The report comes one day before the House Financial Services Capital Markets and Oversight subcommittees hold a joint hearing on proposals to reauthorize the program. The Treasury Department is scheduled by the end of the week to release its report on recommendations for a long-term fix.
Even though the program does not expire for 15 months, lobbying groups are gearing up. The most prominent group is the Coalition to Insure Against Terrorism, which represents most of the stakeholders, including AIA, the Real Estate Roundtable, the U.S. Chamber of Commerce and the National Association of Realtors.
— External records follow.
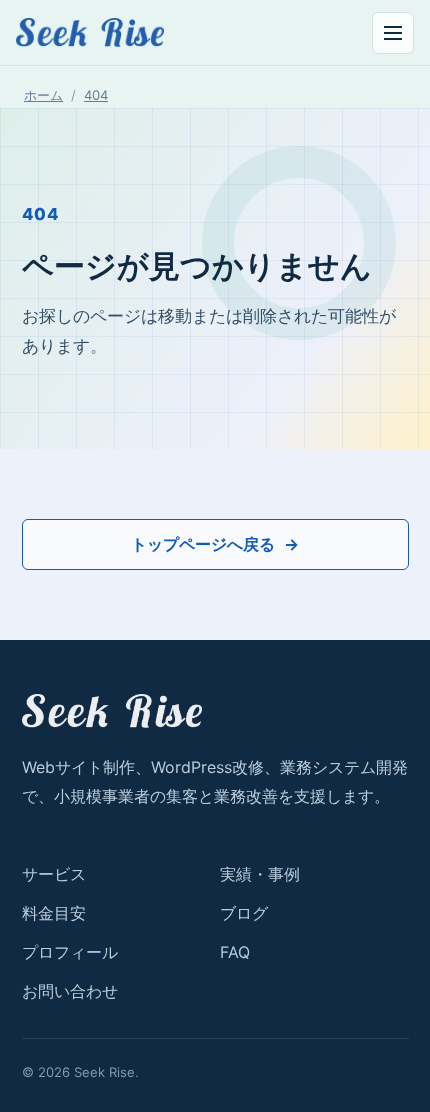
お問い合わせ (70, 991)
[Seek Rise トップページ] (90, 32)
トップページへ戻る (203, 544)
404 (96, 95)
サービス (54, 874)
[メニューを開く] (393, 33)
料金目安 (54, 913)
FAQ (235, 952)
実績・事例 (260, 874)
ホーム (43, 95)
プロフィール (70, 952)
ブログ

But members of the coalition have different views for a permanent fix. For example, the Real Estate Roundtable, representing major commercial property owners, is pushing a voluntary system for insurance companies to establish their own pools similar to a system operating in Great Britain.
The AIA has taken a dim view of the pooling proposal for terrorism risk insurance, unsure it would create capacity for insurers to participate in the market. AIA President Marc Racicot said he believed all groups could work together to reach consensus.
"The fact is I don't think anyone is irretrievably entrenched in any particular approach forward. We have begun, perhaps, from different perspectives, with certain presumptions in mind -- mainly that TRIA has worked. We are beginning to explore concepts and to work with one another to come up with the best policy perspective that we can," Racicot said.